Fig. 62. Infusoriform embryo of Dicyema.
A. B. C. Three of the later stages in the development.
D. E. F. Three different views of the full-grown larva. D. from the front, E. from the side, and F. from above.
G. side view of urn.
u. wall of urn; l. lid of urn; r. refractive bodies; gr. granular bodies filling the interior of the urn.
The primitive cell is called by Van Beneden a Germogen. In its protoplasm a number of germs first appear endogenously, but the nucleus of the germogen does not assist in their formation. They eventually become detached from the parent cell, around which they are concentrically arranged. A second and then a third generation of germs are formed in the same way, till the whole of the protoplasm of the primitive cell is absorbed in the formation of these germs, and nothing of it remains but the nucleus. The germs so formed are arranged in about three concentric layers, of which the innermost is the youngest. One to five masses of germs may be present in a single Rhombogen. The germs undergo a division, in the course of which their nuclei exhibit very beautifully a spindle modification. In the course of the segmentation the embryo gradually assumes its permanent form, and four of the cells composing it can be distinguished from the remainder by their greater size ([fig. 62] A, u). The two largest of these give rise to the wall of the urn, and also give origin to four smaller cells ([fig. 62] B, gr) which eventually become polynuclear and constitute the four granular cells in the urn. The two other cells become the lid of the urn. The parts of the urn lie at first side by side, but in the course of development the cells which form the wall of the urn travel inwards, and the four granular cells are carried into their concavity. At the same time the cells which form the lid of the urn alter their position so as to overlie the wall of the urn. The two cells immediately above the urn give rise to the refractive bodies ([fig. 62] A, B, C, r) and the remainder of the cells of the embryo become the tail ([fig. 62] C). The embryo becomes ciliated, and attains its nearly full development before leaving the parental tissues. It usually passes out at the cephalic extremity.

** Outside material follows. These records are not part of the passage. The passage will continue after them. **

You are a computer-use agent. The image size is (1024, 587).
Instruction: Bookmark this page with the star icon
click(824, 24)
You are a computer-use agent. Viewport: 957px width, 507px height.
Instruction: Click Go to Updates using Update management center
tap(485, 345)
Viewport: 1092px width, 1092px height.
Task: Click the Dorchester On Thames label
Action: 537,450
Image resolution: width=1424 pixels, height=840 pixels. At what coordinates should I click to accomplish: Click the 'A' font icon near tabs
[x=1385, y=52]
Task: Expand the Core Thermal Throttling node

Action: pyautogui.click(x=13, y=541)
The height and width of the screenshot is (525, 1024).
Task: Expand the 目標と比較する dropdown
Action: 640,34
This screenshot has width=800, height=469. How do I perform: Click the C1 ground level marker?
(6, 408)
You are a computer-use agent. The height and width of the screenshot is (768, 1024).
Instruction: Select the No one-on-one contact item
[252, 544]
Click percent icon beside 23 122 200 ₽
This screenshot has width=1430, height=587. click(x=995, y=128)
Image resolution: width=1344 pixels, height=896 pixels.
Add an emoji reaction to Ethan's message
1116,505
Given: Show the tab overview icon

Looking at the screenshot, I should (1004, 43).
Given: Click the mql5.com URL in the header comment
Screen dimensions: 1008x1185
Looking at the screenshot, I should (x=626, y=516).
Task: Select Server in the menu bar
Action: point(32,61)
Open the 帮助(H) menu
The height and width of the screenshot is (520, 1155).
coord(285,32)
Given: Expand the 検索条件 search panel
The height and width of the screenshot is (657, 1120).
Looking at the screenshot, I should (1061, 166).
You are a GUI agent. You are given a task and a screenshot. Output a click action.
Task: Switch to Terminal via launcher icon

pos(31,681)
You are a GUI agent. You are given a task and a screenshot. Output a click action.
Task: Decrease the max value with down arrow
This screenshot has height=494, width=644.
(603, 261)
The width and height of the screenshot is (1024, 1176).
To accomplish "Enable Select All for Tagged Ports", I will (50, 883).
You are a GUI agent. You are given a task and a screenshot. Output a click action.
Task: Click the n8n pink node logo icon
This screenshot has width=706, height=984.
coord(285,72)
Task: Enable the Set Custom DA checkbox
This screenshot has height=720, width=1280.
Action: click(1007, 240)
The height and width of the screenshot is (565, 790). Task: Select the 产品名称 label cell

As has already been stated, it is probable that the infusoriform embryos leave the renal organs of their host and lead a free existence. What becomes of them afterwards is not however known, though there can be little doubt that they serve to carry the species to new hosts.
Till the further development of the infusoriform embryo is known it is not possible to arrive at a definite conclusion as to the affinities of this strange parasite. Van Beneden is anxious to form it, on account of its simple organization, into a group between the Protozoa and the Metazoa. It appears however very possible that the simplicity of its organization is the result of a parasitic existence; a view which receives confirmation from the common occurrence of the process of endogenous cell formation in the axial hypoblast cell. It has been clearly shewn by Strasburger that endogenous cell formation is secondarily derived from cell division; so that the occurrence of this process in Dicyema probably indicates that the hypoblast was primitively multicellular. It is not improbable that the enigmatical infusoriform embryo may develop into a sexual form, the progeny of which are destined to complete the cycle of development by becoming again parasitic in the renal organ of a Cephalopod.
Bibliography.
(117) E. van Beneden. “Recherches sur les Dicyemides.” Bull. d. l’Académie roy. de Belgique, 2e sér. T. XLI. No. 6 and T. XLII. No. 7, 1876. Vide this paper for a full account of the literature.
(118) A. Kölliker. Ueber Dicyema paradoxum den Schmarotzer der Venenanhänge der Cephalopoden.
(119) Aug. Krohn. “Ueb. d. Vorkommen von Entozoen, etc.” Froriep Notizen, VII. 1839.